▶ EXERCISE PROMPT: Everything from the line containing "Task: Undo the last action" through the end of the entries should be transcribed exactly. Leave out all other lines.

▶ DATA TO EXAMINE:
========================================================================

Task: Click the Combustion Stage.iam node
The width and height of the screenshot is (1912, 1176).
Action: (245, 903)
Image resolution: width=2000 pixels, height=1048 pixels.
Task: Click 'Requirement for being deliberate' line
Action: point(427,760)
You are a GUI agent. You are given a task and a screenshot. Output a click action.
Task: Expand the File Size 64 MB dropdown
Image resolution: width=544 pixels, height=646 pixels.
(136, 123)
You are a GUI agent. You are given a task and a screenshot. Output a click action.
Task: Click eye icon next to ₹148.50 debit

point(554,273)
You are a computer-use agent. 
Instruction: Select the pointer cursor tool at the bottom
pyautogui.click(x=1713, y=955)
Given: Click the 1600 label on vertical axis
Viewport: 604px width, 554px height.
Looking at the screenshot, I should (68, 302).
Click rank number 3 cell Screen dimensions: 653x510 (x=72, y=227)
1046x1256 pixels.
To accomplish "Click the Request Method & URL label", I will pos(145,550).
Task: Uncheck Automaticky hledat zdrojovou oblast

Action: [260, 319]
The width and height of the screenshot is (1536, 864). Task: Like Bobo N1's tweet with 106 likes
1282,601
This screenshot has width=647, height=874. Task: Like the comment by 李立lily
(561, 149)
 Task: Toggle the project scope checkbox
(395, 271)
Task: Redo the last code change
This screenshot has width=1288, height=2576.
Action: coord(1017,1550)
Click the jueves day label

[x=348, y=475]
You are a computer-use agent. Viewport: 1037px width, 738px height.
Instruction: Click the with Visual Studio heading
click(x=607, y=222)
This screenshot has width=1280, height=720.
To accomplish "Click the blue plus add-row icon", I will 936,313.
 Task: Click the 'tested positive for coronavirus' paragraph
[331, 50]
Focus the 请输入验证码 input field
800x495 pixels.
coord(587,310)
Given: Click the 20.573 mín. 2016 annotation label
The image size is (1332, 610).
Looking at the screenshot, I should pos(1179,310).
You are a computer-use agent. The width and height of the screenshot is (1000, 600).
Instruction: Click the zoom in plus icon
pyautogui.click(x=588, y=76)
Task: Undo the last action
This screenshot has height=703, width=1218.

========================================================================

▶ EXERCISE OUTPUT:
Task: Undo the last action
This screenshot has height=703, width=1218.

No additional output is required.